WORK INSTRUCTIONS » Write out all of the entries, matching the original exactly.
::: PROVIDED RECORDS
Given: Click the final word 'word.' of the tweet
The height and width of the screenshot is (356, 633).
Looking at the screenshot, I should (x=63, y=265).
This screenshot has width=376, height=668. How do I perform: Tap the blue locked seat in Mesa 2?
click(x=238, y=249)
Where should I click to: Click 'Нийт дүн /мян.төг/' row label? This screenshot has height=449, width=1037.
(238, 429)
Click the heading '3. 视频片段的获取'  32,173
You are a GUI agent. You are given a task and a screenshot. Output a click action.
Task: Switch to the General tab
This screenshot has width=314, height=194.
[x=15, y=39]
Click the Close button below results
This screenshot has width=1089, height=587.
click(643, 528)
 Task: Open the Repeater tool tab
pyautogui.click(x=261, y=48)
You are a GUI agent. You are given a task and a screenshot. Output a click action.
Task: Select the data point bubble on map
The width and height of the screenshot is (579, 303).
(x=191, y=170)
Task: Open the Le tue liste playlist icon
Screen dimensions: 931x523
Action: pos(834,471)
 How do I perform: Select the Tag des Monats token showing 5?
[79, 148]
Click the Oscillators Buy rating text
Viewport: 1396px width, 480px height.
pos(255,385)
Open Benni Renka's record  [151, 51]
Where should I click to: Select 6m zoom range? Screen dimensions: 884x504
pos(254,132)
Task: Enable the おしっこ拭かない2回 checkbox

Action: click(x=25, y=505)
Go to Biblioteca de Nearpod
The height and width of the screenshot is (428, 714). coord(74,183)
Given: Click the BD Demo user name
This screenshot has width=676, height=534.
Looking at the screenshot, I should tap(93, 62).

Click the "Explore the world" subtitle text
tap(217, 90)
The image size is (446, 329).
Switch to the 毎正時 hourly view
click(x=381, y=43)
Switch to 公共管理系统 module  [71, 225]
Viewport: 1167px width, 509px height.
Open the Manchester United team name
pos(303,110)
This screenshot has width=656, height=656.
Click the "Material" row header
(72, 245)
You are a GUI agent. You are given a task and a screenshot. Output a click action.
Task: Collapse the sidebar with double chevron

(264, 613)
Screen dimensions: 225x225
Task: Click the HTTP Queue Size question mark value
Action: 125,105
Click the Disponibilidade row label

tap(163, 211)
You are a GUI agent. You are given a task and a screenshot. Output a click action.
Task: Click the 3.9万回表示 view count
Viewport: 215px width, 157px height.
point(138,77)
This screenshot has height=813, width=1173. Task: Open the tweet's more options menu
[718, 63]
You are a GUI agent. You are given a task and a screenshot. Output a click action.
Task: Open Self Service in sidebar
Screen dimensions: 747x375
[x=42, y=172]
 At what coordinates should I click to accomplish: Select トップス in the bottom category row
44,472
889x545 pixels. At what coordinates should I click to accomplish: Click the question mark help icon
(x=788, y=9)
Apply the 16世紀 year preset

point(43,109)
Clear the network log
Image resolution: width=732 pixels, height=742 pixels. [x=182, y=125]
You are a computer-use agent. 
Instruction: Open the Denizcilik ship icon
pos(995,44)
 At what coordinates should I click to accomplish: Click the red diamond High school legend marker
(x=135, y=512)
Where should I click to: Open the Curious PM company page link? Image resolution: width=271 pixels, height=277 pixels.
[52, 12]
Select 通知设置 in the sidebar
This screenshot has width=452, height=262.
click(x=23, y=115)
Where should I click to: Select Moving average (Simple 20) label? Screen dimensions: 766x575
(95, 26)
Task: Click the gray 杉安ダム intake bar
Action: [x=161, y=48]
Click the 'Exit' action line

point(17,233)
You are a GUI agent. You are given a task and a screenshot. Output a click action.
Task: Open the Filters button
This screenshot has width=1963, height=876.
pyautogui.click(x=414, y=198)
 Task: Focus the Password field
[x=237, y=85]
::::::
FINISHED EXERCISE »
Given: Click the final word 'word.' of the tweet
The height and width of the screenshot is (356, 633).
Looking at the screenshot, I should (x=63, y=265).
This screenshot has width=376, height=668. How do I perform: Tap the blue locked seat in Mesa 2?
click(x=238, y=249)
Where should I click to: Click 'Нийт дүн /мян.төг/' row label? This screenshot has height=449, width=1037.
(238, 429)
Click the heading '3. 视频片段的获取'  32,173
You are a GUI agent. You are given a task and a screenshot. Output a click action.
Task: Switch to the General tab
This screenshot has width=314, height=194.
[x=15, y=39]
Click the Close button below results
This screenshot has width=1089, height=587.
click(643, 528)
 Task: Open the Repeater tool tab
pyautogui.click(x=261, y=48)
You are a GUI agent. You are given a task and a screenshot. Output a click action.
Task: Select the data point bubble on map
The width and height of the screenshot is (579, 303).
(x=191, y=170)
Task: Open the Le tue liste playlist icon
Screen dimensions: 931x523
Action: pos(834,471)
 How do I perform: Select the Tag des Monats token showing 5?
[79, 148]
Click the Oscillators Buy rating text
Viewport: 1396px width, 480px height.
pos(255,385)
Open Benni Renka's record  [151, 51]
Where should I click to: Select 6m zoom range? Screen dimensions: 884x504
pos(254,132)
Task: Enable the おしっこ拭かない2回 checkbox

Action: click(x=25, y=505)
Go to Biblioteca de Nearpod
The height and width of the screenshot is (428, 714). coord(74,183)
Given: Click the BD Demo user name
This screenshot has width=676, height=534.
Looking at the screenshot, I should tap(93, 62).

Click the "Explore the world" subtitle text
tap(217, 90)
The image size is (446, 329).
Switch to the 毎正時 hourly view
click(x=381, y=43)
Switch to 公共管理系统 module  [71, 225]
Viewport: 1167px width, 509px height.
Open the Manchester United team name
pos(303,110)
This screenshot has width=656, height=656.
Click the "Material" row header
(72, 245)
You are a GUI agent. You are given a task and a screenshot. Output a click action.
Task: Collapse the sidebar with double chevron

(264, 613)
Screen dimensions: 225x225
Task: Click the HTTP Queue Size question mark value
Action: 125,105
Click the Disponibilidade row label

tap(163, 211)
You are a GUI agent. You are given a task and a screenshot. Output a click action.
Task: Click the 3.9万回表示 view count
Viewport: 215px width, 157px height.
point(138,77)
This screenshot has height=813, width=1173. Task: Open the tweet's more options menu
[718, 63]
You are a GUI agent. You are given a task and a screenshot. Output a click action.
Task: Open Self Service in sidebar
Screen dimensions: 747x375
[x=42, y=172]
 At what coordinates should I click to accomplish: Select トップス in the bottom category row
44,472
889x545 pixels. At what coordinates should I click to accomplish: Click the question mark help icon
(x=788, y=9)
Apply the 16世紀 year preset

point(43,109)
Clear the network log
Image resolution: width=732 pixels, height=742 pixels. [x=182, y=125]
You are a computer-use agent. 
Instruction: Open the Denizcilik ship icon
pos(995,44)
 At what coordinates should I click to accomplish: Click the red diamond High school legend marker
(x=135, y=512)
Where should I click to: Open the Curious PM company page link? Image resolution: width=271 pixels, height=277 pixels.
[52, 12]
Select 通知设置 in the sidebar
This screenshot has width=452, height=262.
click(x=23, y=115)
Where should I click to: Select Moving average (Simple 20) label? Screen dimensions: 766x575
(95, 26)
Task: Click the gray 杉安ダム intake bar
Action: [x=161, y=48]
Click the 'Exit' action line

point(17,233)
You are a GUI agent. You are given a task and a screenshot. Output a click action.
Task: Open the Filters button
This screenshot has width=1963, height=876.
pyautogui.click(x=414, y=198)
 Task: Focus the Password field
[x=237, y=85]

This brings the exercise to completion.